_What is expected_
Repeat all of the records verbatim.

Start of Supplied records

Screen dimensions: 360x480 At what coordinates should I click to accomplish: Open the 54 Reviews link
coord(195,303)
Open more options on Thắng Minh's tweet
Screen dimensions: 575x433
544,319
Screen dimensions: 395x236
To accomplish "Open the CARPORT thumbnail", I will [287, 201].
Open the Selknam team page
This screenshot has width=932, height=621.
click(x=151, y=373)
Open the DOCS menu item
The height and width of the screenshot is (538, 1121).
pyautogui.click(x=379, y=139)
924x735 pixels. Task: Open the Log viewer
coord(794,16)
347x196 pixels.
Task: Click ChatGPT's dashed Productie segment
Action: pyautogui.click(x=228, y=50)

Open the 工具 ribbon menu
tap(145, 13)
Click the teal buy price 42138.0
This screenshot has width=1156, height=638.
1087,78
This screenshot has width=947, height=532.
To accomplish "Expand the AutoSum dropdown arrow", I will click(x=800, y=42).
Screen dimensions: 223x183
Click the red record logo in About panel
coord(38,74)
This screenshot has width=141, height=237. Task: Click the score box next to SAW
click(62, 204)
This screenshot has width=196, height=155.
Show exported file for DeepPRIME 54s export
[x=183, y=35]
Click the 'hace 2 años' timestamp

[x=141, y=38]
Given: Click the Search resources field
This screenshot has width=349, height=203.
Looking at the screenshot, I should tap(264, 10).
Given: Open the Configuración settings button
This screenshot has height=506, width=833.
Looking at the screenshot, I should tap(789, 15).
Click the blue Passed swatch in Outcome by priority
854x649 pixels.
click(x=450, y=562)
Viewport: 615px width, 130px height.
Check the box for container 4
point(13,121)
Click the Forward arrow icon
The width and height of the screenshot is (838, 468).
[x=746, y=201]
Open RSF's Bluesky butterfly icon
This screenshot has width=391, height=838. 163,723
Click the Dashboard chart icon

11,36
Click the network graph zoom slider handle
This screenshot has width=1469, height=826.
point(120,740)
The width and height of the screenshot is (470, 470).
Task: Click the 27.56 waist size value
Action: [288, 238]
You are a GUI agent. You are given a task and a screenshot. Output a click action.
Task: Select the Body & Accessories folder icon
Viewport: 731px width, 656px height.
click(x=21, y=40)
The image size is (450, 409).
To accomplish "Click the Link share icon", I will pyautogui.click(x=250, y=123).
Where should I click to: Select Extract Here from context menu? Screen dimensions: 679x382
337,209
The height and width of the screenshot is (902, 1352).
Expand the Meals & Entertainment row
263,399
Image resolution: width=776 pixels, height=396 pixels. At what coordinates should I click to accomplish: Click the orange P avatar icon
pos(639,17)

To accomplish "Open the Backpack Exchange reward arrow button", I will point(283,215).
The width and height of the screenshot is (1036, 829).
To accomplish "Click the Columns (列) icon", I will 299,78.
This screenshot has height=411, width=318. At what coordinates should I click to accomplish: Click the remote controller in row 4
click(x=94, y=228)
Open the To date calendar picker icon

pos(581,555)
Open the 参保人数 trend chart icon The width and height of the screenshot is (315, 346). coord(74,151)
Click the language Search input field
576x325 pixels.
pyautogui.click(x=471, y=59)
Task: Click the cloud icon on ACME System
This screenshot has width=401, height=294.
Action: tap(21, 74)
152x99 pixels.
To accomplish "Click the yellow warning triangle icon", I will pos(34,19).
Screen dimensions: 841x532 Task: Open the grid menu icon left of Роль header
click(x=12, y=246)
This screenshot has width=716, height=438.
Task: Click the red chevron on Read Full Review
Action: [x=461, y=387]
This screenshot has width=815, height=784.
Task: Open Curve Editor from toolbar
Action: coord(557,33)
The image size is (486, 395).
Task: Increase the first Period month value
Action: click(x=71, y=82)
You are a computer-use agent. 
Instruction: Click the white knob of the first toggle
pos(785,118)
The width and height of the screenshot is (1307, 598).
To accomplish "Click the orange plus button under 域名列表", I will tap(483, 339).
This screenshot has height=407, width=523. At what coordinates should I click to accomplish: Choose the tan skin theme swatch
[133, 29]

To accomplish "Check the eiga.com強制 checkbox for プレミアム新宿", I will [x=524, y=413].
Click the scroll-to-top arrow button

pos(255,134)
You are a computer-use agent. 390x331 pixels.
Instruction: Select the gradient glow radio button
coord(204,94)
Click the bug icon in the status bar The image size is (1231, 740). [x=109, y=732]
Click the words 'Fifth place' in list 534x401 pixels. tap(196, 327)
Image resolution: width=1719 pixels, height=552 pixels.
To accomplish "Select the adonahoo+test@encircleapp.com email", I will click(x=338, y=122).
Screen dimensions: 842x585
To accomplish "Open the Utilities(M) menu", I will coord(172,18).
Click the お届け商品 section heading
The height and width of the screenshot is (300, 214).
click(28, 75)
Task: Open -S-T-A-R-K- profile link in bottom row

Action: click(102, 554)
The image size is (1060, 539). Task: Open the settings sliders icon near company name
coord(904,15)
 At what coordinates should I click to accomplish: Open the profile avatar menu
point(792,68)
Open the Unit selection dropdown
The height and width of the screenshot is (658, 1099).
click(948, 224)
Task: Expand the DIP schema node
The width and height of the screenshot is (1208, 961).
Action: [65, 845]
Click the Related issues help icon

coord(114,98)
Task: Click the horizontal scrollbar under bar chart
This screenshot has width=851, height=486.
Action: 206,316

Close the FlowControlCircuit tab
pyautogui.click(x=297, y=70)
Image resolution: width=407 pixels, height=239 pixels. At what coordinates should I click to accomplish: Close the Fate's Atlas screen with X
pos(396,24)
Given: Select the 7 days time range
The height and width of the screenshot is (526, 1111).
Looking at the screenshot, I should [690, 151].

End of Supplied records

_Completed task_
Screen dimensions: 360x480 At what coordinates should I click to accomplish: Open the 54 Reviews link
coord(195,303)
Open more options on Thắng Minh's tweet
Screen dimensions: 575x433
544,319
Screen dimensions: 395x236
To accomplish "Open the CARPORT thumbnail", I will [287, 201].
Open the Selknam team page
This screenshot has width=932, height=621.
click(x=151, y=373)
Open the DOCS menu item
The height and width of the screenshot is (538, 1121).
pyautogui.click(x=379, y=139)
924x735 pixels. Task: Open the Log viewer
coord(794,16)
347x196 pixels.
Task: Click ChatGPT's dashed Productie segment
Action: pyautogui.click(x=228, y=50)

Open the 工具 ribbon menu
tap(145, 13)
Click the teal buy price 42138.0
This screenshot has width=1156, height=638.
1087,78
This screenshot has width=947, height=532.
To accomplish "Expand the AutoSum dropdown arrow", I will click(x=800, y=42).
Screen dimensions: 223x183
Click the red record logo in About panel
coord(38,74)
This screenshot has width=141, height=237. Task: Click the score box next to SAW
click(62, 204)
This screenshot has width=196, height=155.
Show exported file for DeepPRIME 54s export
[x=183, y=35]
Click the 'hace 2 años' timestamp

[x=141, y=38]
Given: Click the Search resources field
This screenshot has width=349, height=203.
Looking at the screenshot, I should tap(264, 10).
Given: Open the Configuración settings button
This screenshot has height=506, width=833.
Looking at the screenshot, I should tap(789, 15).
Click the blue Passed swatch in Outcome by priority
854x649 pixels.
click(x=450, y=562)
Viewport: 615px width, 130px height.
Check the box for container 4
point(13,121)
Click the Forward arrow icon
The width and height of the screenshot is (838, 468).
[x=746, y=201]
Open RSF's Bluesky butterfly icon
This screenshot has width=391, height=838. 163,723
Click the Dashboard chart icon

11,36
Click the network graph zoom slider handle
This screenshot has width=1469, height=826.
point(120,740)
The width and height of the screenshot is (470, 470).
Task: Click the 27.56 waist size value
Action: [288, 238]
You are a GUI agent. You are given a task and a screenshot. Output a click action.
Task: Select the Body & Accessories folder icon
Viewport: 731px width, 656px height.
click(x=21, y=40)
The image size is (450, 409).
To accomplish "Click the Link share icon", I will pyautogui.click(x=250, y=123).
Where should I click to: Select Extract Here from context menu? Screen dimensions: 679x382
337,209
The height and width of the screenshot is (902, 1352).
Expand the Meals & Entertainment row
263,399
Image resolution: width=776 pixels, height=396 pixels. At what coordinates should I click to accomplish: Click the orange P avatar icon
pos(639,17)

To accomplish "Open the Backpack Exchange reward arrow button", I will point(283,215).
The width and height of the screenshot is (1036, 829).
To accomplish "Click the Columns (列) icon", I will 299,78.
This screenshot has height=411, width=318. At what coordinates should I click to accomplish: Click the remote controller in row 4
click(x=94, y=228)
Open the To date calendar picker icon

pos(581,555)
Open the 参保人数 trend chart icon The width and height of the screenshot is (315, 346). coord(74,151)
Click the language Search input field
576x325 pixels.
pyautogui.click(x=471, y=59)
Task: Click the cloud icon on ACME System
This screenshot has width=401, height=294.
Action: tap(21, 74)
152x99 pixels.
To accomplish "Click the yellow warning triangle icon", I will pos(34,19).
Screen dimensions: 841x532 Task: Open the grid menu icon left of Роль header
click(x=12, y=246)
This screenshot has width=716, height=438.
Task: Click the red chevron on Read Full Review
Action: [x=461, y=387]
This screenshot has width=815, height=784.
Task: Open Curve Editor from toolbar
Action: coord(557,33)
The image size is (486, 395).
Task: Increase the first Period month value
Action: click(x=71, y=82)
You are a computer-use agent. 
Instruction: Click the white knob of the first toggle
pos(785,118)
The width and height of the screenshot is (1307, 598).
To accomplish "Click the orange plus button under 域名列表", I will tap(483, 339).
This screenshot has height=407, width=523. At what coordinates should I click to accomplish: Choose the tan skin theme swatch
[133, 29]

To accomplish "Check the eiga.com強制 checkbox for プレミアム新宿", I will [x=524, y=413].
Click the scroll-to-top arrow button

pos(255,134)
You are a computer-use agent. 390x331 pixels.
Instruction: Select the gradient glow radio button
coord(204,94)
Click the bug icon in the status bar The image size is (1231, 740). [x=109, y=732]
Click the words 'Fifth place' in list 534x401 pixels. tap(196, 327)
Image resolution: width=1719 pixels, height=552 pixels.
To accomplish "Select the adonahoo+test@encircleapp.com email", I will click(x=338, y=122).
Screen dimensions: 842x585
To accomplish "Open the Utilities(M) menu", I will coord(172,18).
Click the お届け商品 section heading
The height and width of the screenshot is (300, 214).
click(28, 75)
Task: Open -S-T-A-R-K- profile link in bottom row

Action: click(102, 554)
The image size is (1060, 539). Task: Open the settings sliders icon near company name
coord(904,15)
 At what coordinates should I click to accomplish: Open the profile avatar menu
point(792,68)
Open the Unit selection dropdown
The height and width of the screenshot is (658, 1099).
click(948, 224)
Task: Expand the DIP schema node
The width and height of the screenshot is (1208, 961).
Action: [65, 845]
Click the Related issues help icon

coord(114,98)
Task: Click the horizontal scrollbar under bar chart
This screenshot has width=851, height=486.
Action: 206,316

Close the FlowControlCircuit tab
pyautogui.click(x=297, y=70)
Image resolution: width=407 pixels, height=239 pixels. At what coordinates should I click to accomplish: Close the Fate's Atlas screen with X
pos(396,24)
Given: Select the 7 days time range
The height and width of the screenshot is (526, 1111).
Looking at the screenshot, I should [690, 151].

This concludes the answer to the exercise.